The solution structure of the cytokine-binding domain of the common beta-chain of the receptors for granulocyte-macrophage colony-stimulating factor, interleukin-3 and interleukin-5.

The haemopoietic cytokines, granulocyte-macrophage colony-stimulating factor, interleukin-3 and interleukin-5 bind to cell-surface receptors comprising ligand-specific alpha-chains and a shared beta-chain. The beta-chain is the critical signalling subunit of the receptor and its fourth domain not only plays a critical role in interactions with ligands, hence in receptor activation, but also contains residues whose mutation can lead to ligand-independent activation of the receptor.

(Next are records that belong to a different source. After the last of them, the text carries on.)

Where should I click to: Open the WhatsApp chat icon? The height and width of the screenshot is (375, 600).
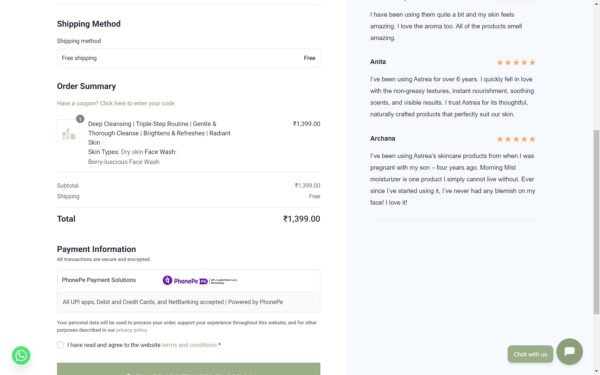click(x=21, y=355)
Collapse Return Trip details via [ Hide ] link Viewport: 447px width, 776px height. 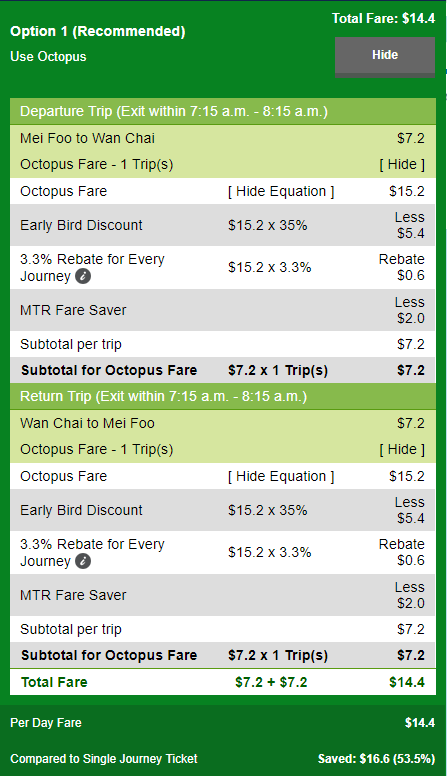pyautogui.click(x=402, y=450)
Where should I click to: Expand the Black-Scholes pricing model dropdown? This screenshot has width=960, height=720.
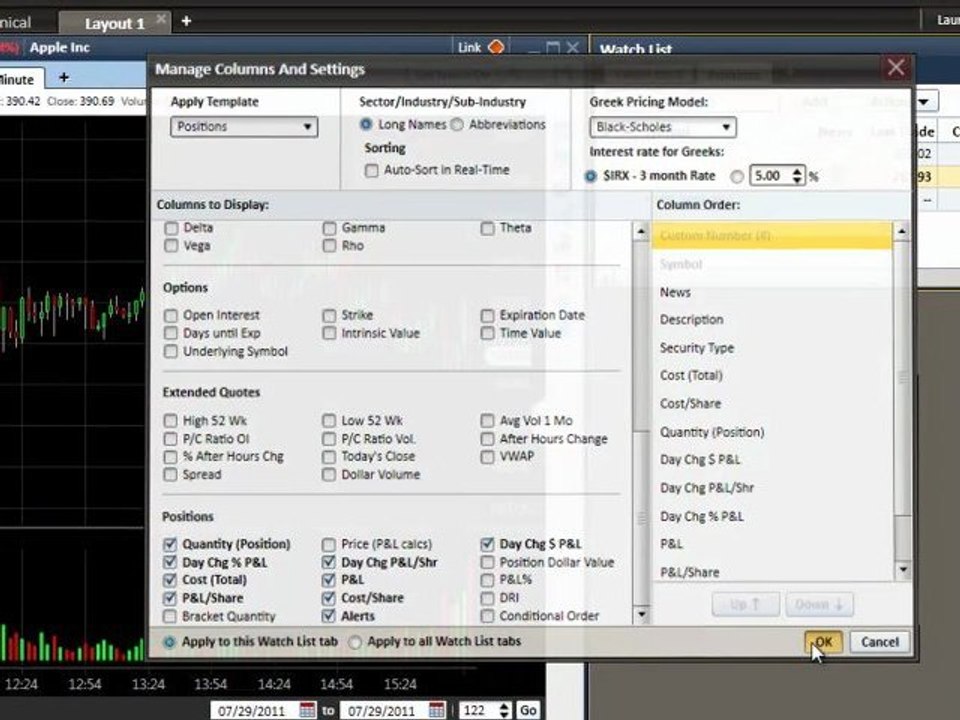pos(662,127)

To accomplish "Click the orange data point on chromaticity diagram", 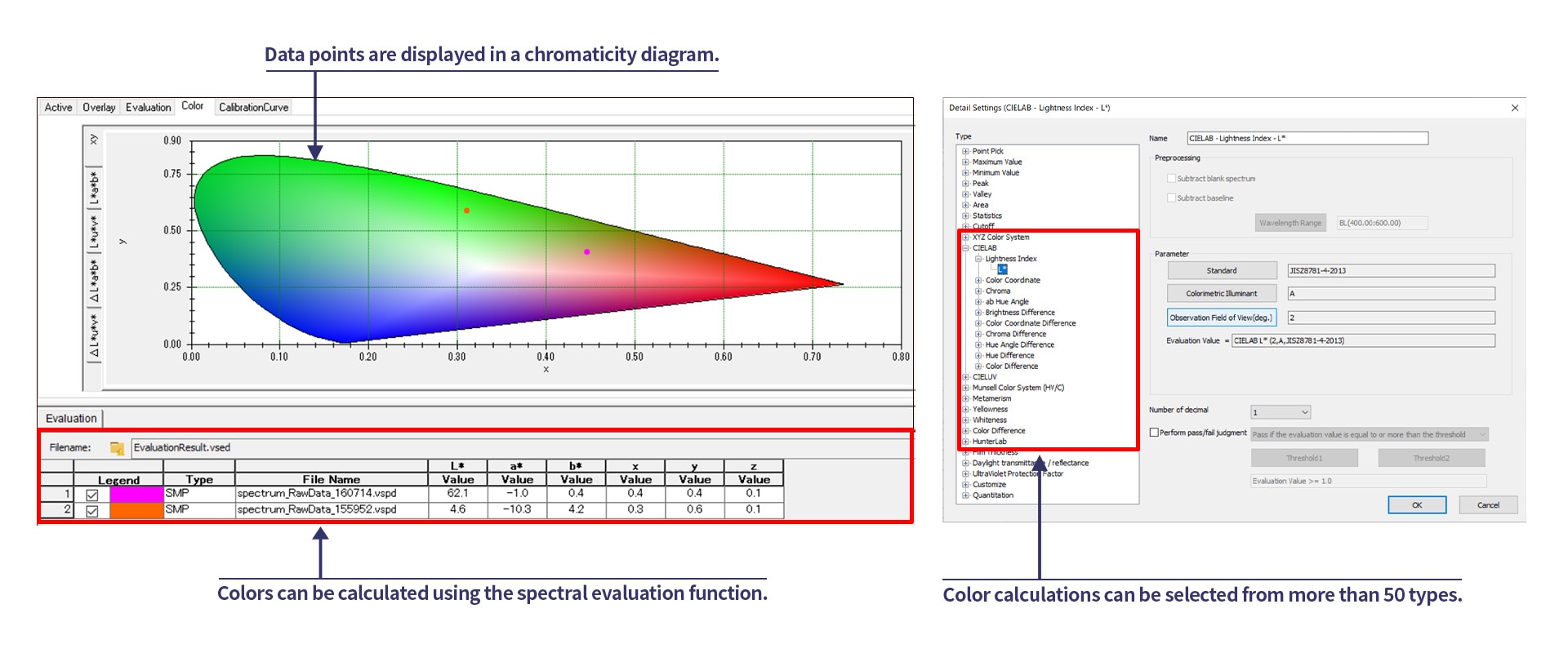I will coord(466,211).
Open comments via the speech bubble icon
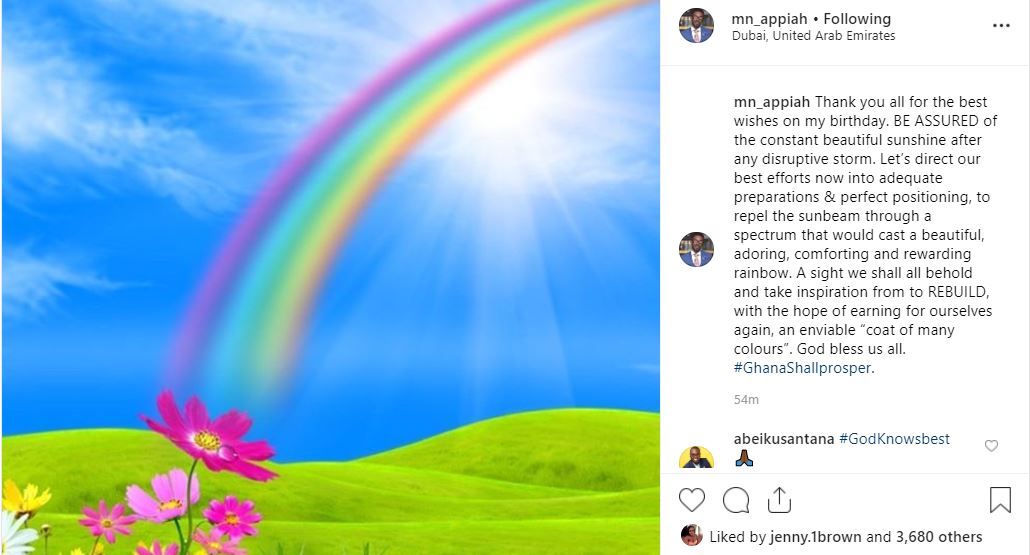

We have determined the NMR solution structure of the isolated human fourth domain of the beta-chain. The protein has a fibronectin type III fold with a well-defined hydrophobic core and is stabilised by an extensive network of pi-cation interactions involving Trp and Arg side-chains, including two Trp residues outside the highly conserved Trp-Ser-Xaa-Trp-Ser motif (where Xaa is any amino acid) that is found in many cytokine receptors. Most of the residues implicated in factor-independent mutants localise to the rigid core of the domain or the pi-cation stack. The loops between the B and C, and the F and G strands, that contain residues important for interactions with cytokines, lie adjacent at the membrane-distal end of the domain, consistent with their being involved cooperatively in binding cytokines. The elucidation of the structure of the cytokine-binding domain of the beta-chain provides insight into the cytokine-dependent and factor-independent activation of the receptor.